If item (1) fails, then there must be some choice of 
$\xi _1,\dots , \xi _{4r} \in \mathbf {Z}^D$, 
$|\xi _i| \leqslant D^{C_2}$ for which the preceding statement holds. The number of choices for this tuple is at most 
$\big ((3D^{C_2})^{D} \big )^{4r} < N$. The result follows by another application of the union bound.

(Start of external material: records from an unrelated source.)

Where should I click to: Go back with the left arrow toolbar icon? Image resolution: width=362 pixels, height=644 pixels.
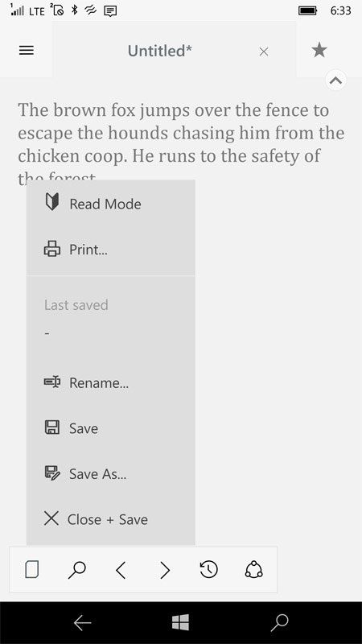tap(121, 570)
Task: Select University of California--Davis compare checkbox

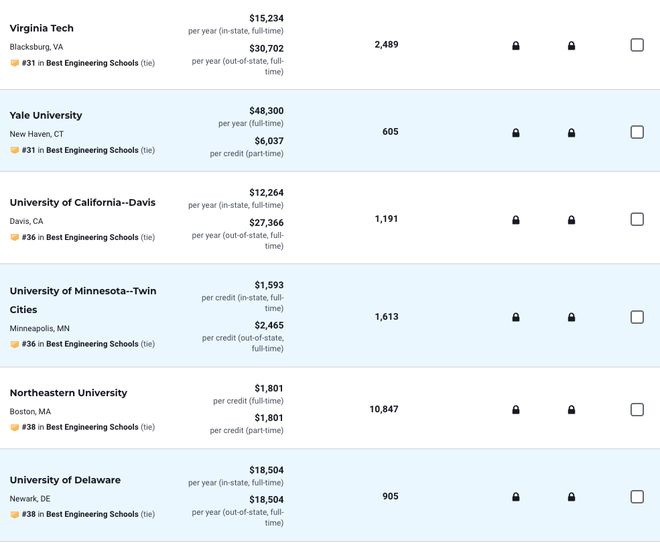Action: pyautogui.click(x=637, y=219)
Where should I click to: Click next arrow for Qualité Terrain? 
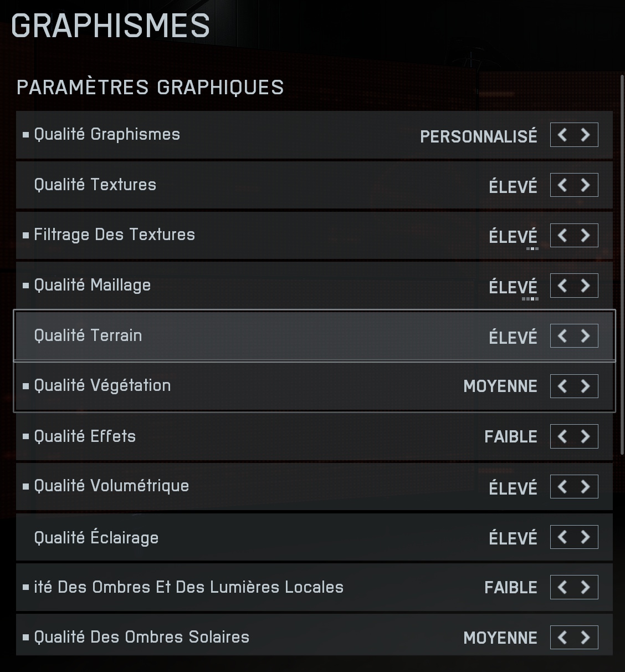(586, 336)
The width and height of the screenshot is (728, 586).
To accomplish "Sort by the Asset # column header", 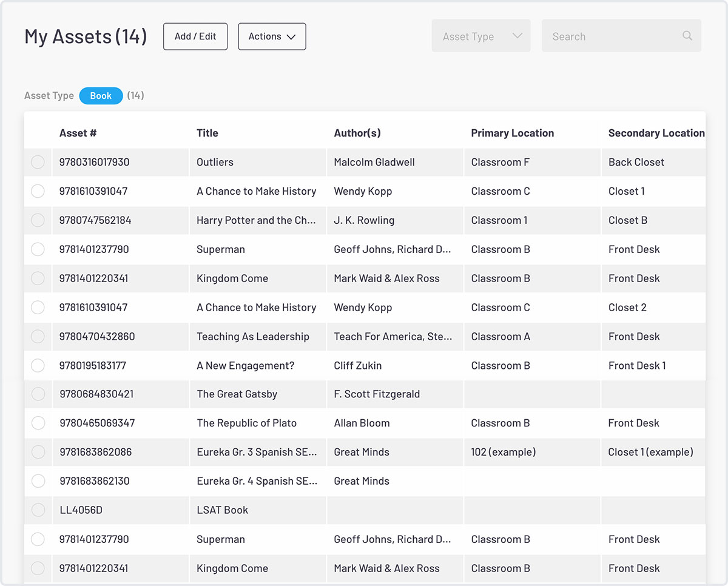I will pyautogui.click(x=78, y=133).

(2) The proof is easier to read if we set 
$c := \frac {1}{10}$ throughout (also a similar claim with any 
$c> 0$ would suffice for our purposes). It is enough to show that
$$ \begin{align} \mu_{\mathbf{T}^D} \{ \alpha : \# \{ n \leqslant X : \Vert \alpha n \Vert_{\mathbf{T}^D} \leqslant X^{-1/D}\} \geqslant X^{1-c} \} \leqslant X^{-c^2 D/2}. \end{align} $$Then one may take a union bound over all 
$\alpha = \theta d$, 
$d = 1,\dots , N$, noting that 
$N X^{-c^2 D} < N^{-1}$ with our assumptions on D and r (recall that 
$X = N^{1/r}$). To prove equation (7.1), we employ an inductive approach based on the following claim.
Claim. Suppose that 
$\alpha ' \in \mathbf {T}^{D'}$ and
$$ \begin{align} \# \{ n \leqslant X : \Vert \alpha' n \Vert_{\mathbf{T}^{D'}} \leqslant X^{-(1 - c)/D'} \} \geqslant X^{1 -c}. \end{align} $$Then there is some 
$\xi \in \mathbf {Z}^{D'}$, 
$0 < |\xi | \leqslant 2X^{3c/D'}$, such that 
$\Vert \xi \cdot \alpha ' \Vert _{\mathbf {T}} \leqslant 2X^{3c - 1}$.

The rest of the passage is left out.